A Guararapes teve a sorte de terminar a lição de casa num ambiente econômico menos nebuloso. Tudo indica — pelo menos por enquanto — que o pior da crise do varejo já passou. De acordo com o balanço da companhia, as vendas pelo conceito “mesmas lojas”, que contabiliza o movimento nas unidades com no mínimo um ano de operação, subiram 11% no terceiro trimestre e 8,1% nos nove primeiros meses do ano. Para se ter uma ideia, um ano atrás o cenário era bem diferente: as vendas em mesmas lojas recuaram 2,2% no terceiro trimestre e 1,2% de janeiro a setembro. A situação vinha piorando desde meados de 2014, quando foi interrompida uma trajetória de quase seis anos de alta das vendas. De qualquer maneira, o céu ainda não é de brigadeiro. “Neste ano temos visto meses mais fortes e outros mais fracos, sem uma razão que justifique a instabilidade. É difícil identificar tendências”, comentou o diretor financeiro da Guararapes, Tulio Queiroz.

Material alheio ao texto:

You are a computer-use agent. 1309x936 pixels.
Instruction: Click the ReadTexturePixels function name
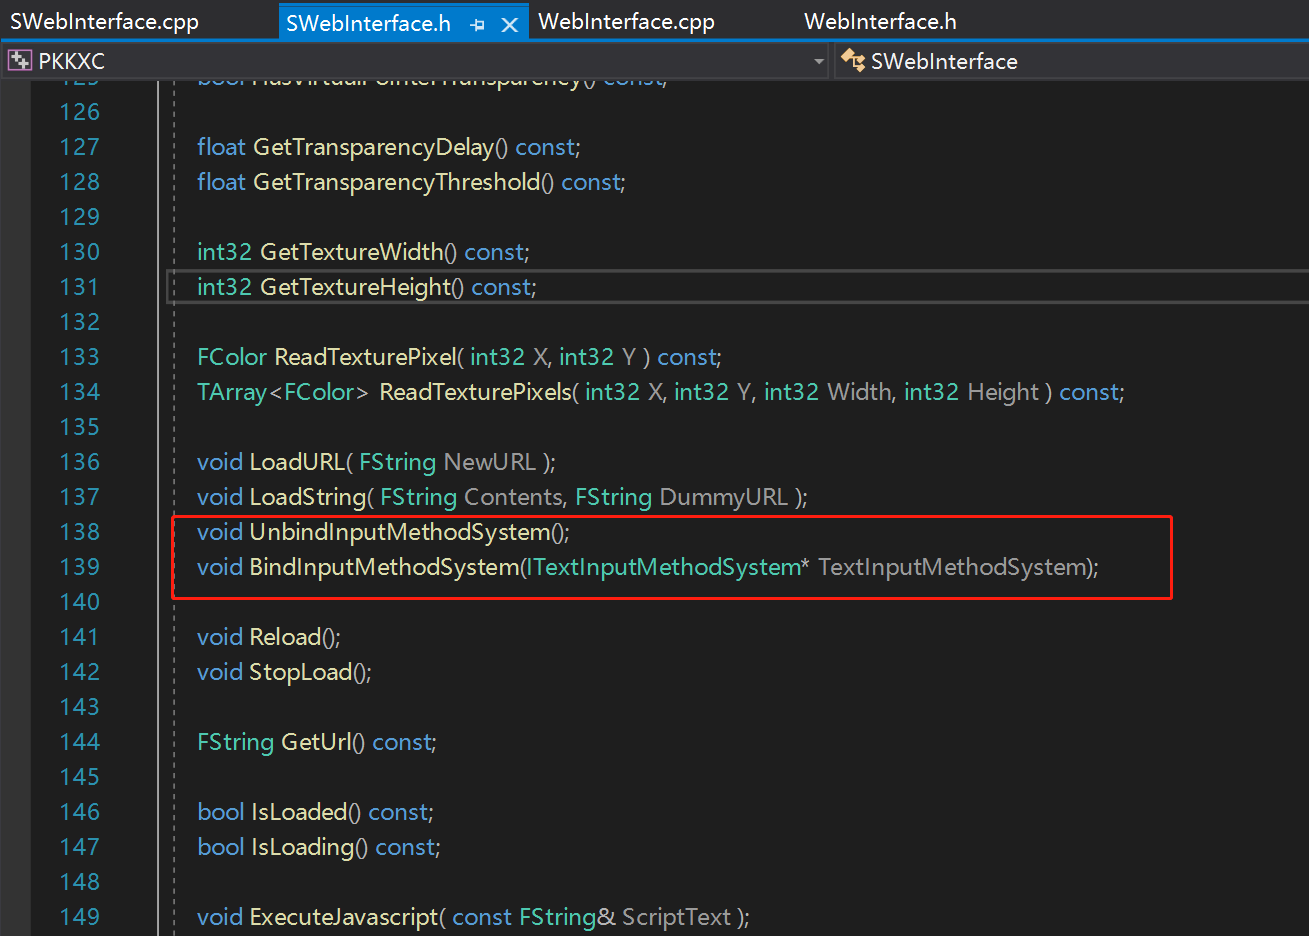click(x=474, y=392)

Nesse cenário desafiador, os ganhos gerados pela mudança nos sistemas de distribuição mais uma vez tiveram papel importantíssimo. De acordo com analistas, eles compensaram as pressões iniciais sobre a rentabilidade vindas da entrada da companhia em novos nichos de mercado. Em 2015, a Guararapes ingressou nos ramos de vendas de celulares e de itens de perfumaria. Trata-se de categorias que geram mais caixa por metro quadrado — pelo conceito de Ebitda (lucro antes de juros, impostos, depreciação e amortização) — que os produtos tradicionais, de vestuário. E os resultados começam agora a aparecer. “O acelerado crescimento sequencial das vendas nas mesmas lojas mais uma vez foi ajudado pelas vendas de smartphones e fragrâncias”, analisam, em relatório, Thiago Macruz, Ruben Couto e Marco Calvi, do Itaú BBA. Na opinião deles, os impactos positivos das novas áreas de atuação devem ganhar força com a melhora gradual da economia. Em abril passado, a Guararapes também aderiu ao comércio eletrônico. “Ainda estamos numa curva de aprendizado, mas o potencial é gigantesco”, destaca Queiroz. Toda a operação do e-commerce foi planejada em linha com o conceito de “omnicanalidade”, que integra os canais de vendas físicos e virtuais — uma tendência no varejo e que a Guararapes, sempre antenada nas novidades, não poderia deixar de adotar.